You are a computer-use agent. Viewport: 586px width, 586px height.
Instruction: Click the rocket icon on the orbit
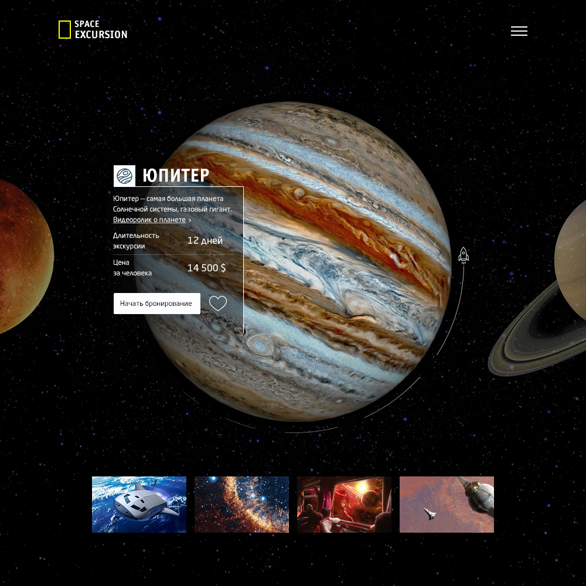464,255
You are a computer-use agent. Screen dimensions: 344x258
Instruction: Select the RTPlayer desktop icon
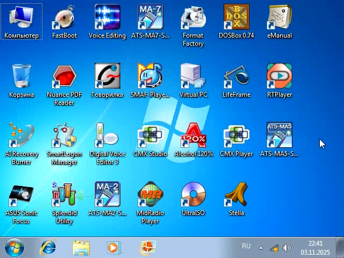point(279,77)
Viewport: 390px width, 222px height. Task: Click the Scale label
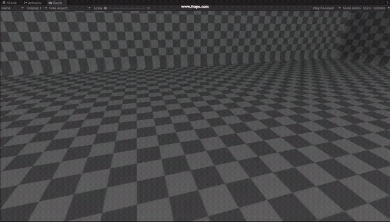click(x=98, y=8)
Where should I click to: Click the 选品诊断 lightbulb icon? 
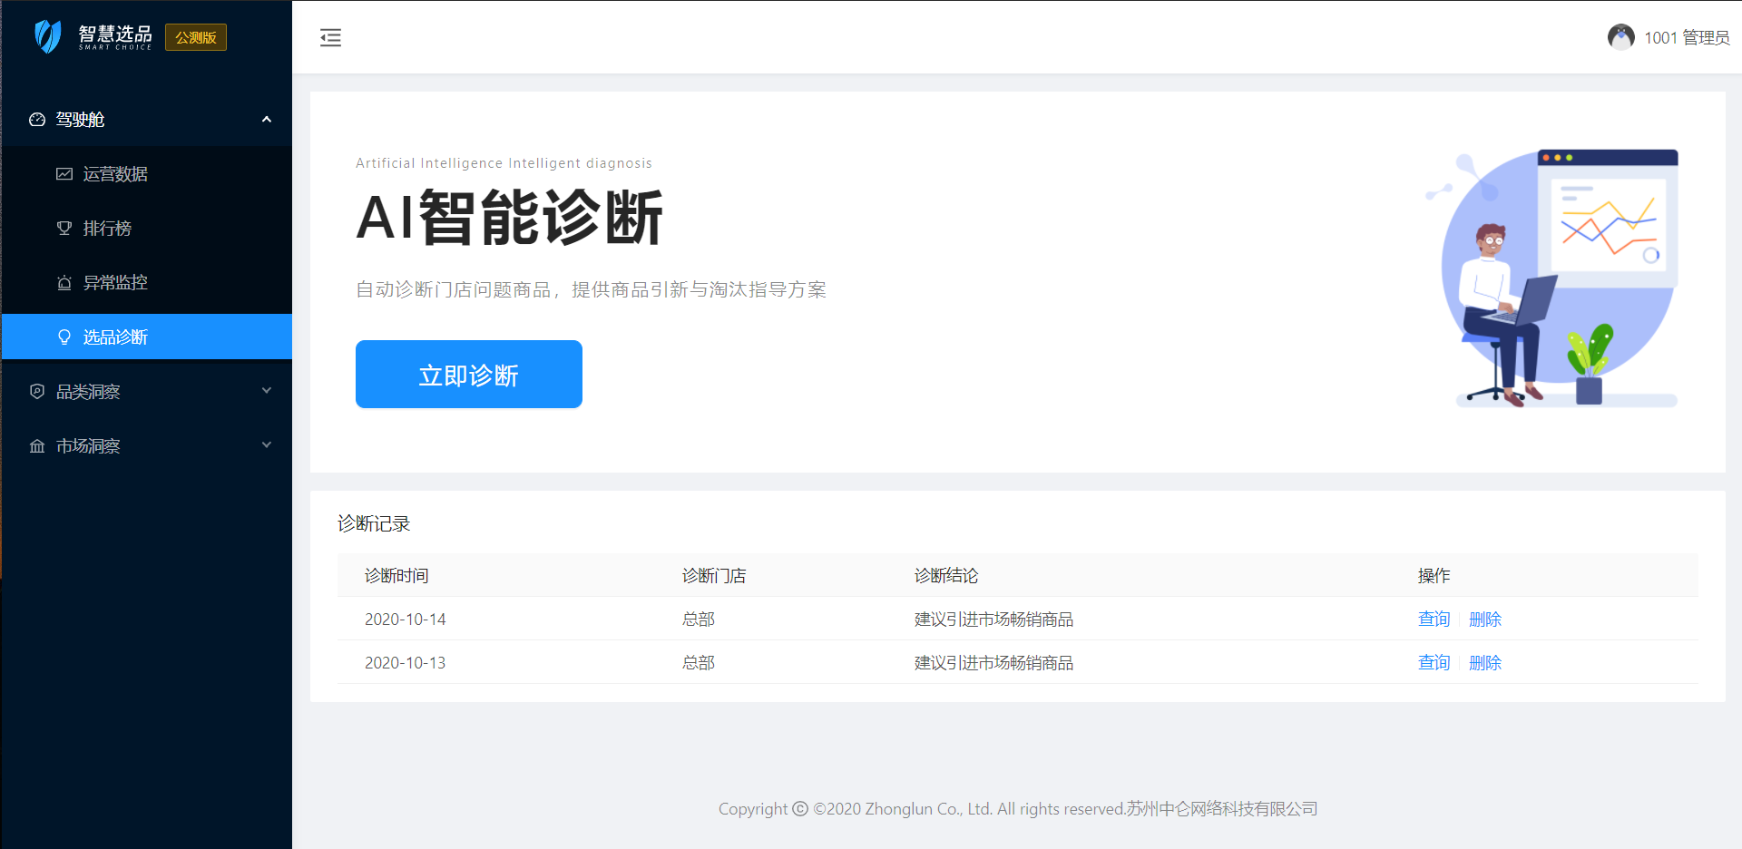pos(64,337)
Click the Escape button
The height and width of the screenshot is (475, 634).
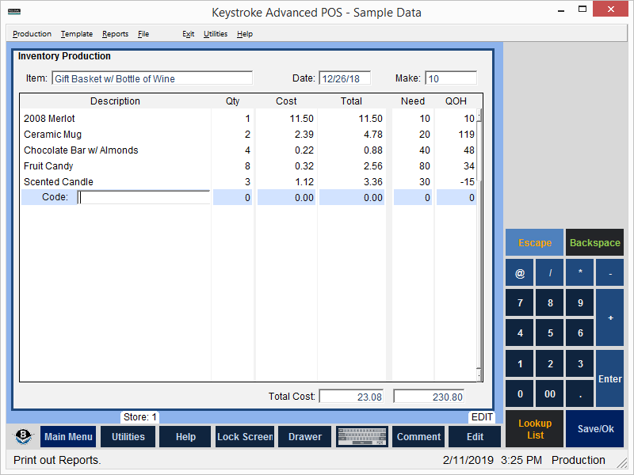(x=535, y=242)
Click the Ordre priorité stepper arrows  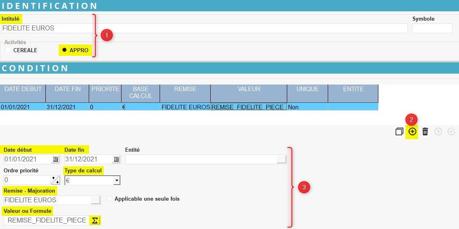tap(55, 180)
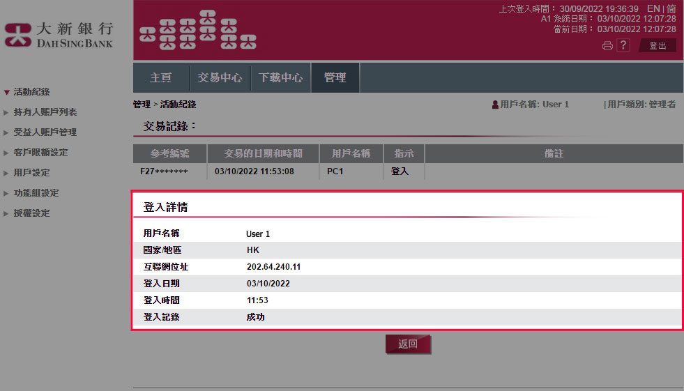684x391 pixels.
Task: Click the Dah Sing Bank logo
Action: tap(59, 36)
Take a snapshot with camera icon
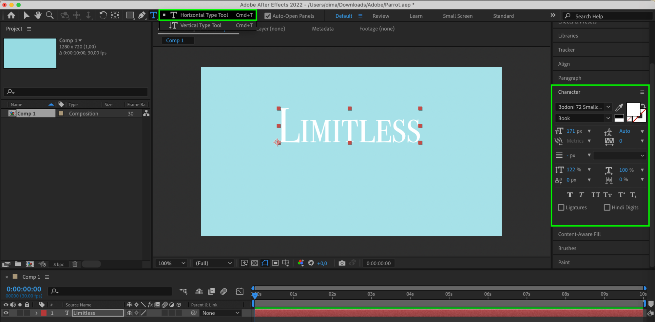Viewport: 655px width, 322px height. pyautogui.click(x=342, y=263)

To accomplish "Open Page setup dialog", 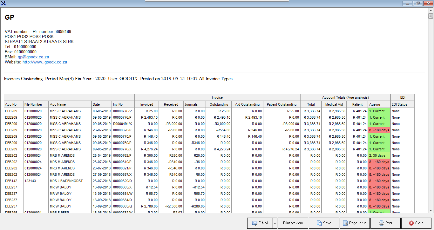I will [354, 223].
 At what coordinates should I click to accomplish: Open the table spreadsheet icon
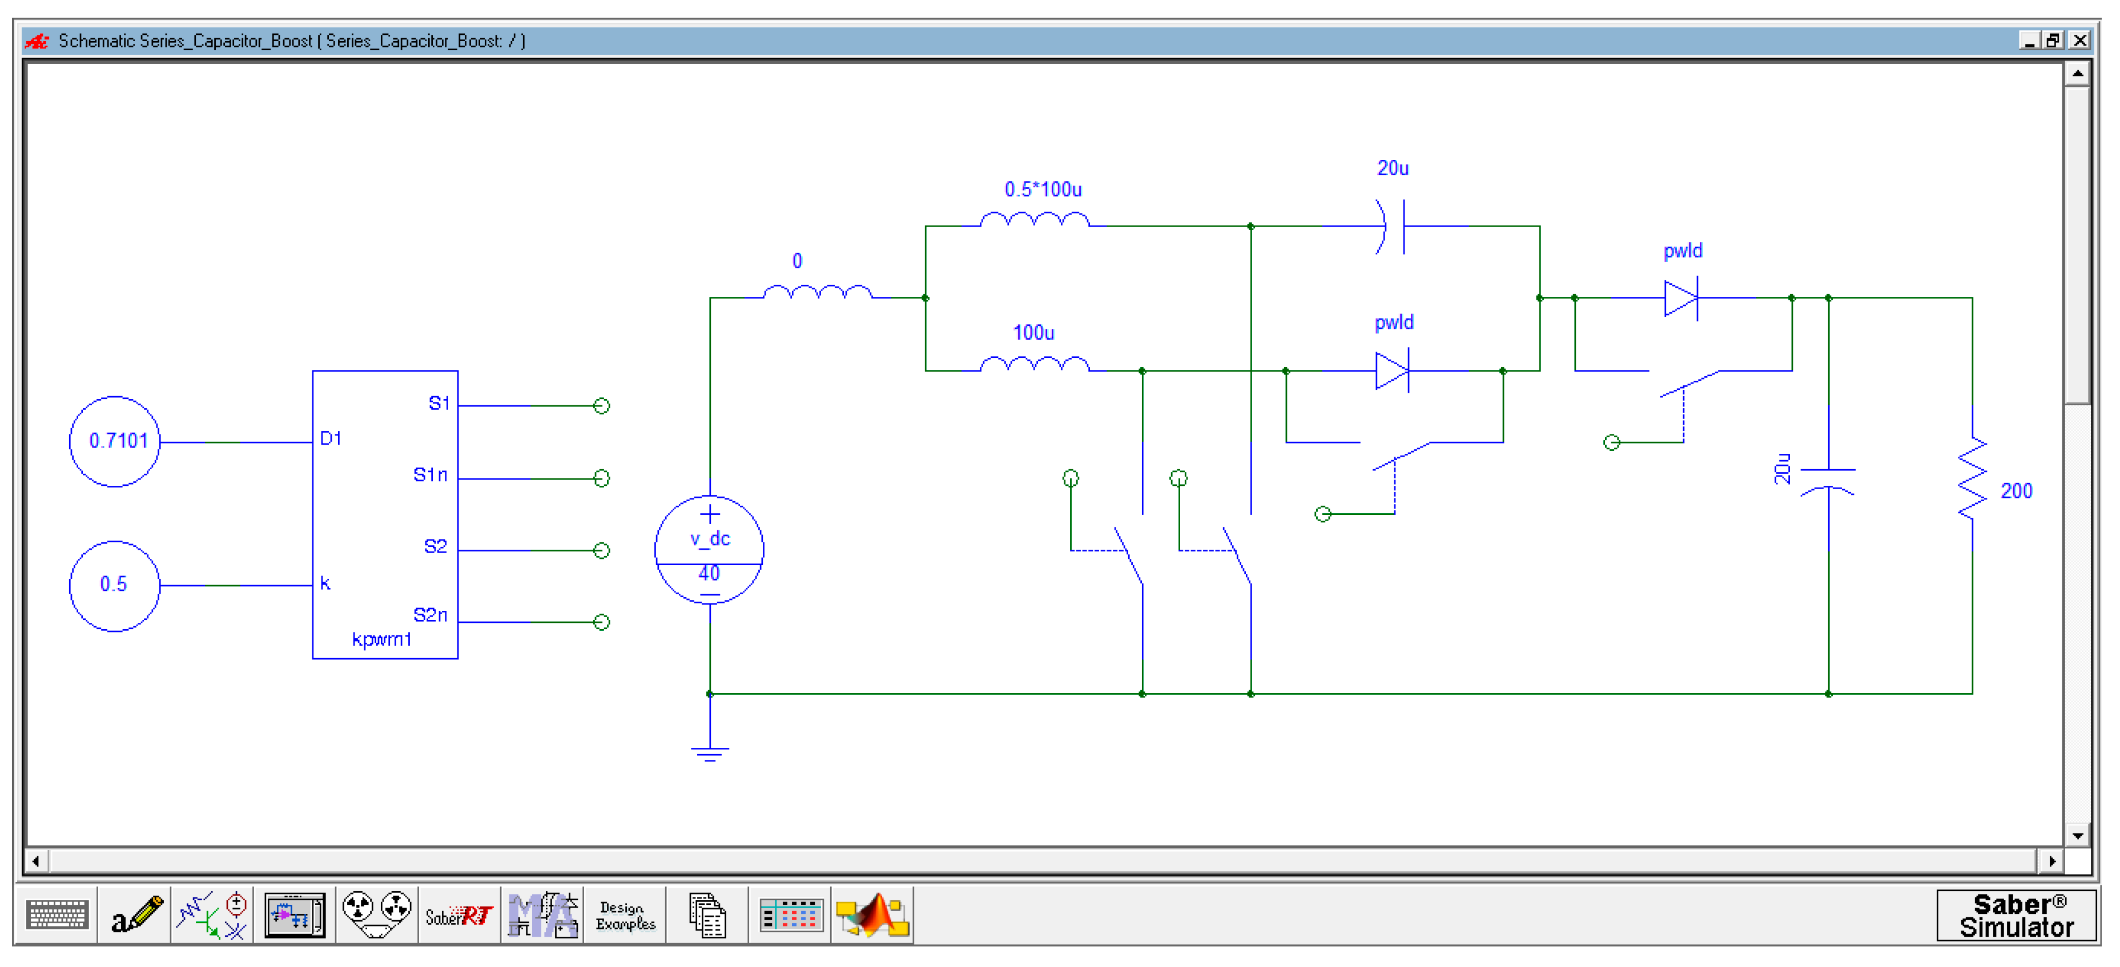[x=790, y=915]

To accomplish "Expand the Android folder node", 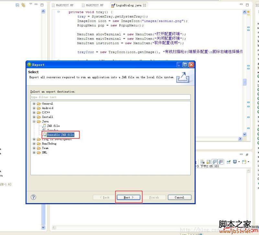I will coord(34,108).
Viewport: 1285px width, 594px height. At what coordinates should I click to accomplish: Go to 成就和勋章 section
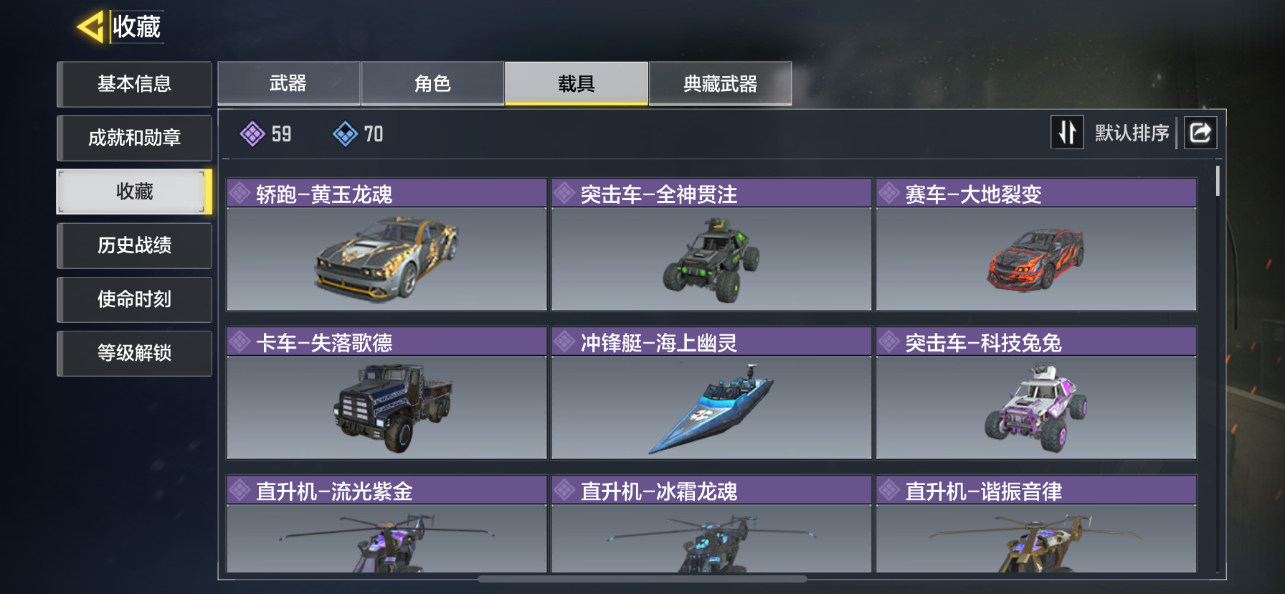pyautogui.click(x=134, y=138)
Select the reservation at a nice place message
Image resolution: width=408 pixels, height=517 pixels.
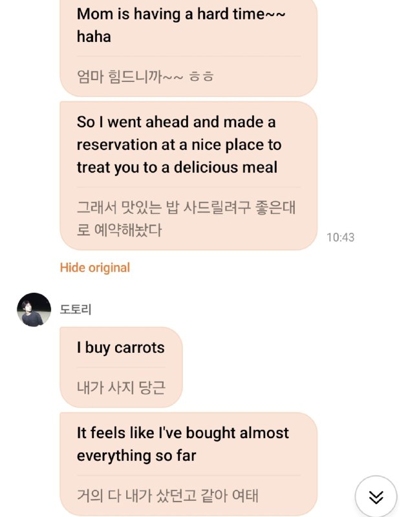click(188, 176)
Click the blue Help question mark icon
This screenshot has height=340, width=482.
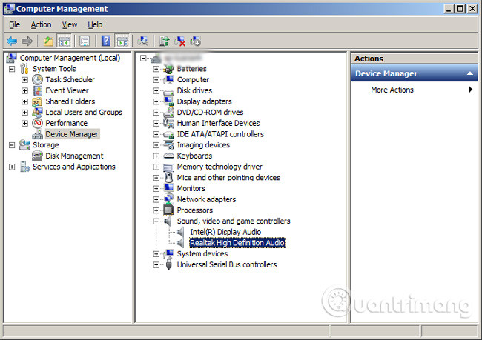pos(106,41)

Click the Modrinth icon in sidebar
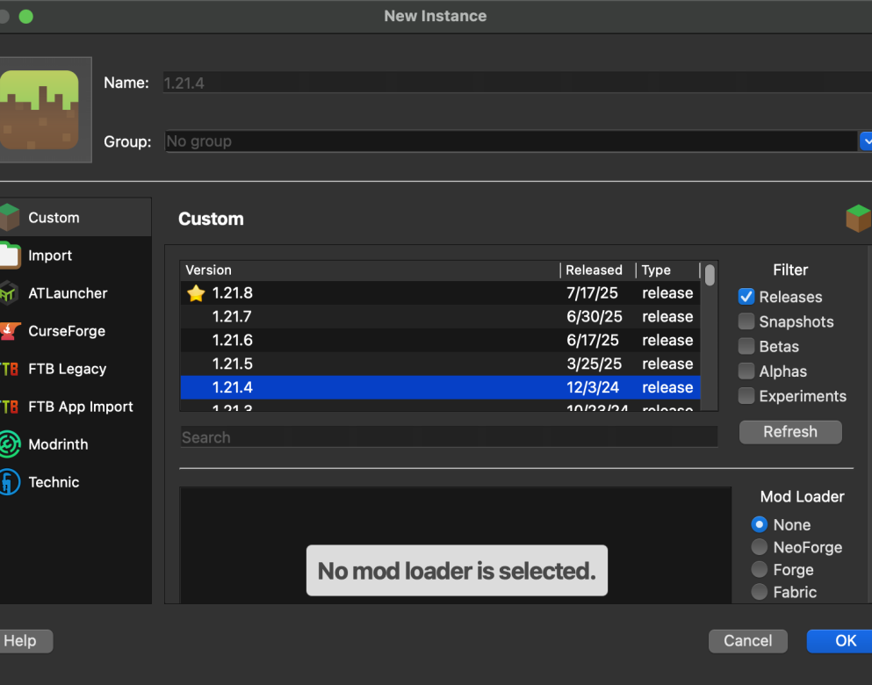(9, 444)
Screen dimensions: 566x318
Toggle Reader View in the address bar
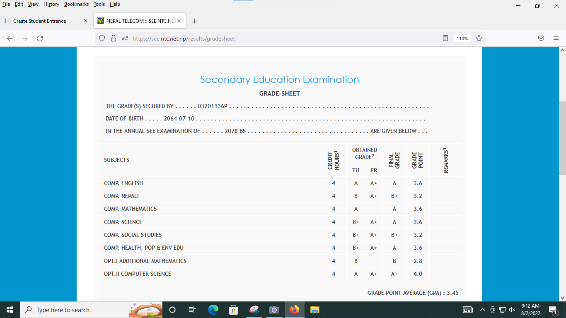445,39
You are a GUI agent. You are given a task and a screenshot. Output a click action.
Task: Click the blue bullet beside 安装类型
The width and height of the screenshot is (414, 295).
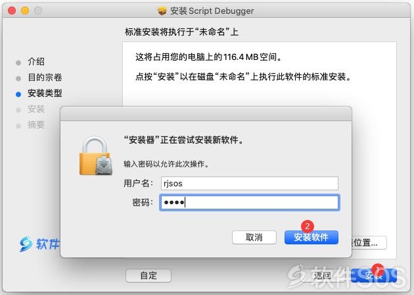click(18, 94)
***
What you have to do
Please output the listing above exactly from its first line through the line with "Click the Escape button", both included, and nothing beyond that line. Omit pictures.

Output for this exercise
You are a computer-use agent. Viewport: 586px width, 586px height.
Instruction: Click the rocket icon on the orbit
464,255
You are a computer-use agent. Screen dimensions: 344x258
Instruction: Select the RTPlayer desktop icon
point(279,77)
Viewport: 390px width, 222px height. Task: Click the Scale label
click(x=98, y=8)
Where should I click to: Click the 选品诊断 lightbulb icon? 
pos(64,337)
Click the Escape button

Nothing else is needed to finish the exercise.